- [Отрывок текста]

-.-.-

Вступив в новую должность 2-го августа, граф Панин имел несколько совещаний с князем Волконским и не хотел оставлять Москвы, пока не выяснится вполне план движений Пугачева. Наконец, 17-го августа Панин выехал в Коломну. Удержав под своим собственным главным предводительством отряд генерал-майора Чорбы, он намеревался идти до самых передовых отрядов. Через Коломну и Переславль-Рязанский, он направил путь на Шацк, а оттуда на Керенск, Нижний Ломов и Пензу. Замечая, что в местах, где проходит Пугачев, подсылаемые им люди в тылу его возмущают крестьян, и таким образом составляются новые многочисленные шайки, граф Панин решился на самые строгие меры. В первое время после его назначения распространился было в народе слух, что брат дядьки наследника едет с хлебом и солью навстречу императору. Чтобы скорее опровергнуть этот слух, Панин захотел показать всем, какую «хлеб-соль» он везет, и немедленно приступил к жестоким казням. Тогда убедились, что если уж брат дядьки великого князя так действует, то признаваемый за Петра III есть подлинно самозванец. Обнародовав печатное, сенатом утвержденное увещание ко всем жителям трех вверенных ему губерний, он вслед за тем разослал циркуляр о наказаниях бунтовщикам: между прочим предписывалось во всех непокорных селениях поставить и впредь до указа не снимать «по одной виселице, по одному колесу и по одному глаголю для вешания за ребро». Изо всех мест, где он останавливался, Панин писал подробные донесения императрице, поражающие нас своим плодовитым велеречием и подобострастным тоном, особливо в сравнении с безыскусственными донесениями Бибикова, который и подписывался не иначе, как всеподданнейший, тогда как Панин к этому всегда прибавлял еще слово раб. Екатерина отвечала ему всякий раз очень подробно и милостиво, обыкновенно на несколько донесений разом; эти ответы писались начерно собственной ее рукою. Вначале Панина очень тревожило, что он долго не получал известий об успехах передовых отрядов. Эту заботу он не раз выражал в переписке своей с князем Петром Михайловичем Голицыным, который до его назначения был короткое время главнокомандующим и которого он теперь называл «надежнейшим своим содейственником».

-.-.-

- [Предоставленные данные]
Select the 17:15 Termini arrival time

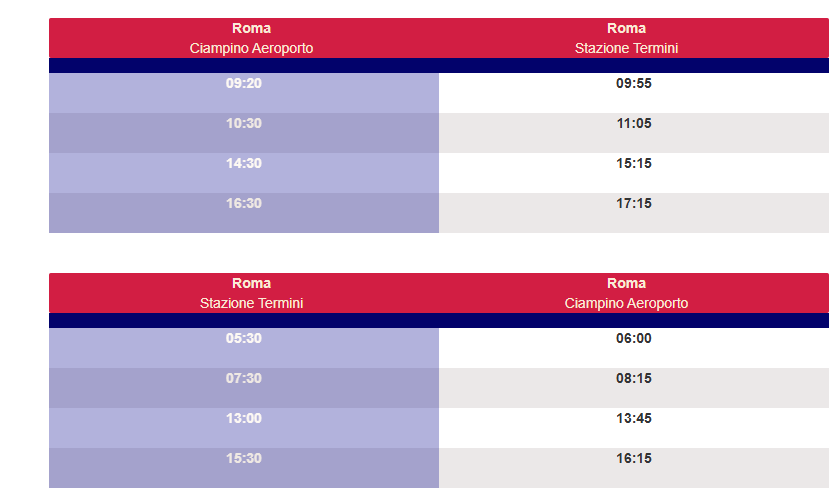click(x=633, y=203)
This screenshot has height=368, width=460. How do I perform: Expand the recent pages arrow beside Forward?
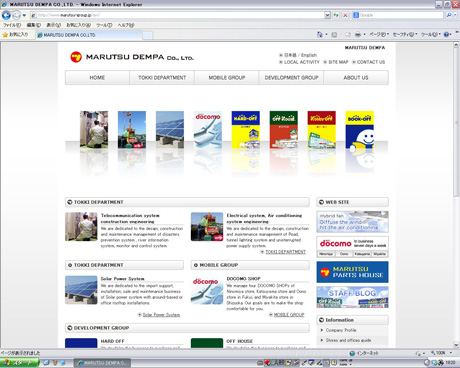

-.-.-

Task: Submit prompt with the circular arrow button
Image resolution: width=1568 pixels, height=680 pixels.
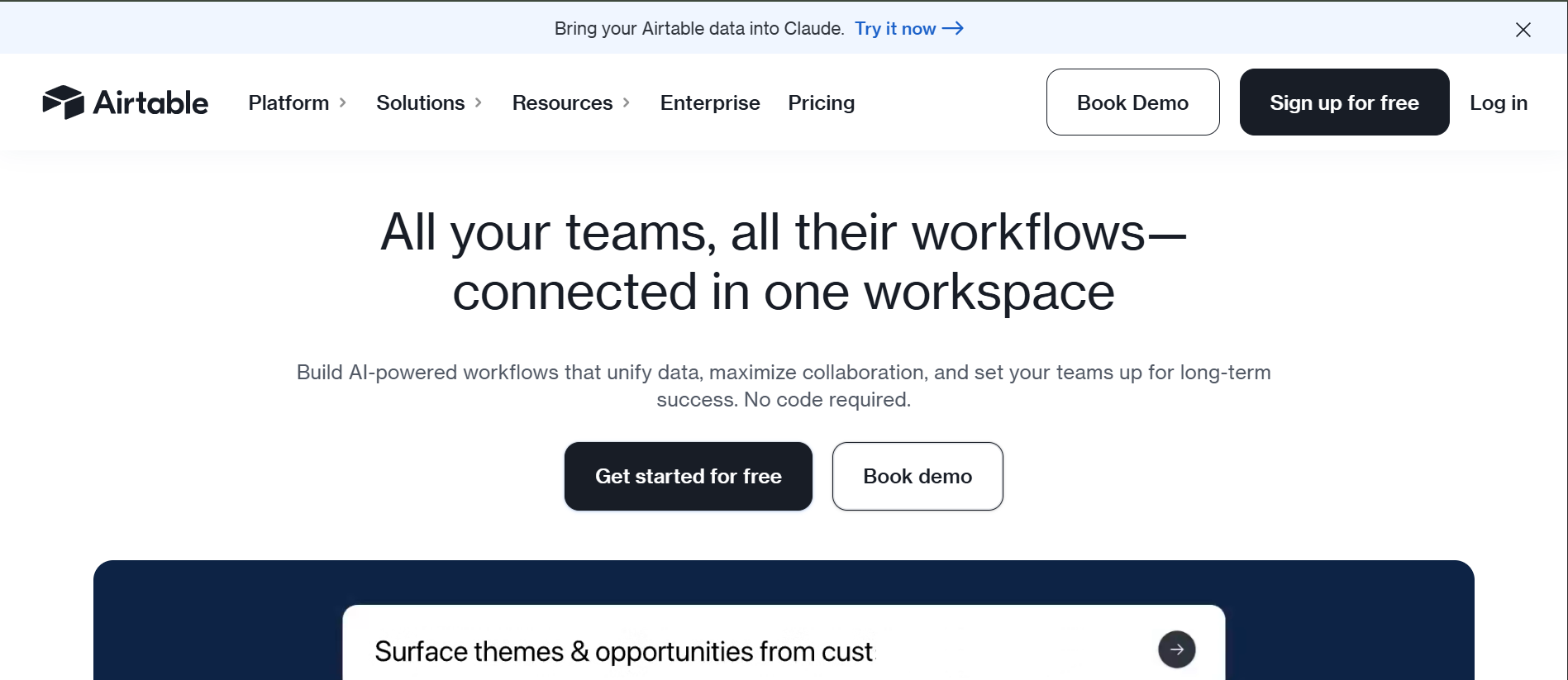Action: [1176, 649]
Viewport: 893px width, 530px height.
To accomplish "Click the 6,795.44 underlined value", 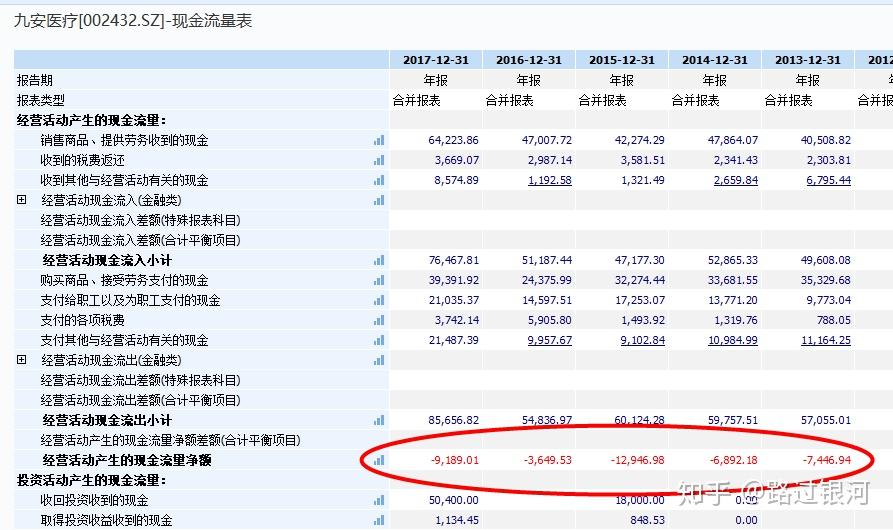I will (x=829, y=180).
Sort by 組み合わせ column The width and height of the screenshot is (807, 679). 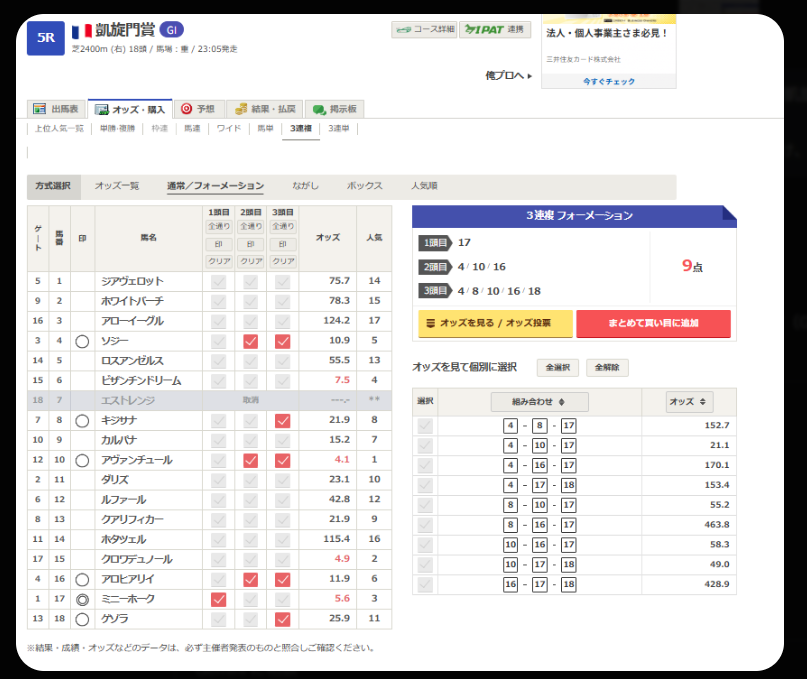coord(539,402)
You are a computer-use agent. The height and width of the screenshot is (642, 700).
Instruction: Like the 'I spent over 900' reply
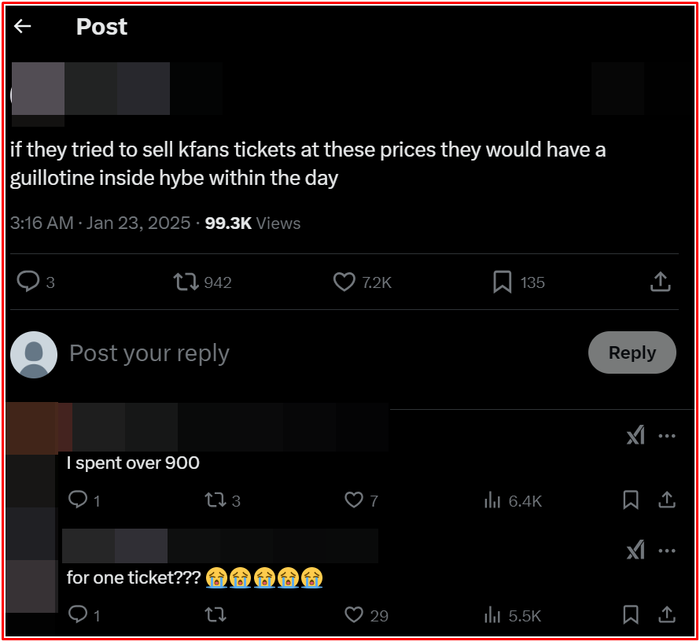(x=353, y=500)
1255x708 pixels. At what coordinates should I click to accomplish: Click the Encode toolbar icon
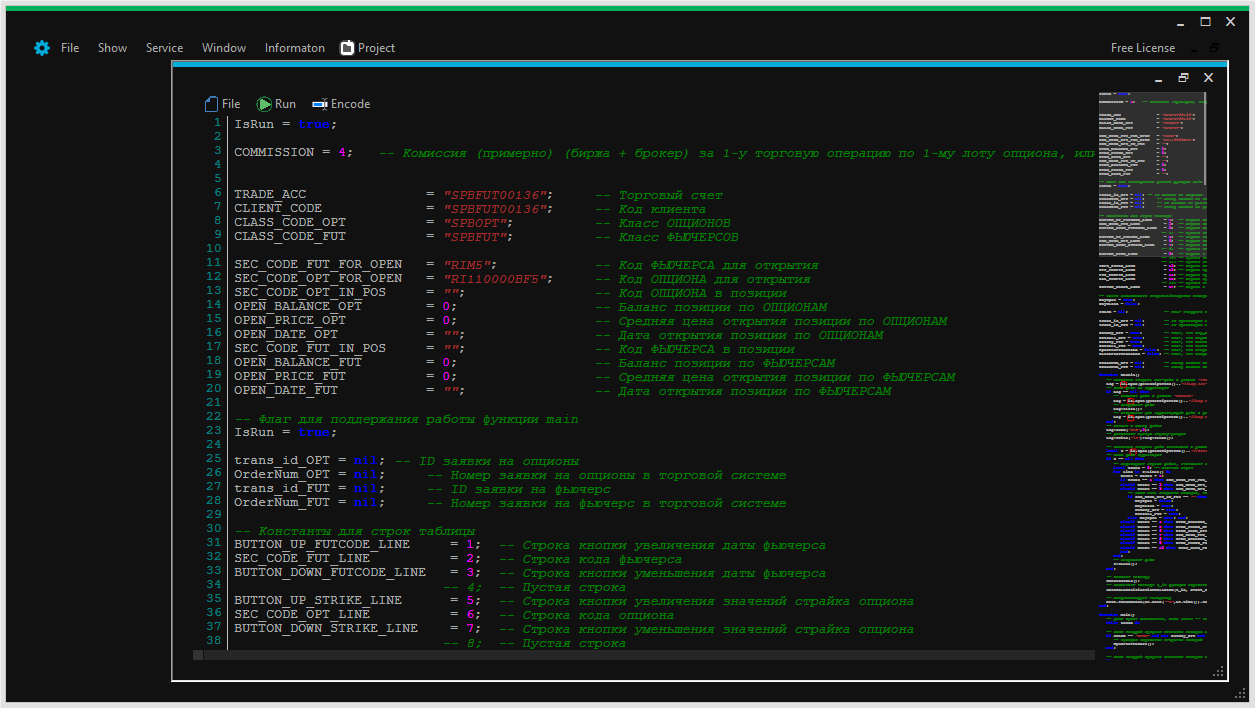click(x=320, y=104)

-.-.-

- [Задание] Пожалуйста, допишите отрывок о походе графа Панина против Пугачева, начав сразу после его последнего предложения. Данные взяты из другого источника.

- [Ожидаемый ответ]
24-го августа граф Панин находился в селе Ухолове, на полдороге между Переславлем-Рязанским и Шацком. Вдруг к нему прискакал в одном кафтане, на открытой телеге Суворов и, получив его приказания, тотчас же отправился для принятия начальства над самыми передовыми отрядами. Панин поспешил донести о том императрице; Екатерина рескриптом изъявила Суворову свое благоволение «за таковую хвалы достойную проворную езду» и приложила две тысячи червонцев на экипаж, «которого он за нужно не нашел взять»; но, несмотря на скорую езду, Суворов на этот раз опоздал: он явился к Панину только накануне последнего поражения Пугачева Михельсоном, при Черном Яре, и поспел в Царицын не ранее 3-го сентября.
Из подчиненных лиц, участвовавших в распоряжениях и действиях против Пугачева, особенною благосклонностью Панина пользовался капитан Измайловского полка Лунин. Он был, как сказано в своем месте, старшим из офицеров, взятых еще Бибиковым в члены секретной комиссии, учрежденной в Казани для следствия и суда над сообщниками Пугачева. При избрании Панина в главнокомандующие Лунин находился в Петербурге и повез ему в Москву указ и рескрипт о его назначении. Внимание императрицы к Лунину доставило ему видное положение и при Панине, который, приближаясь постепенно к театру главных военных действий, поручил ему истребление бунтовских шаек в тылу Пугачева и в донесениях своих всегда отзывался о нем с особенною похвалой.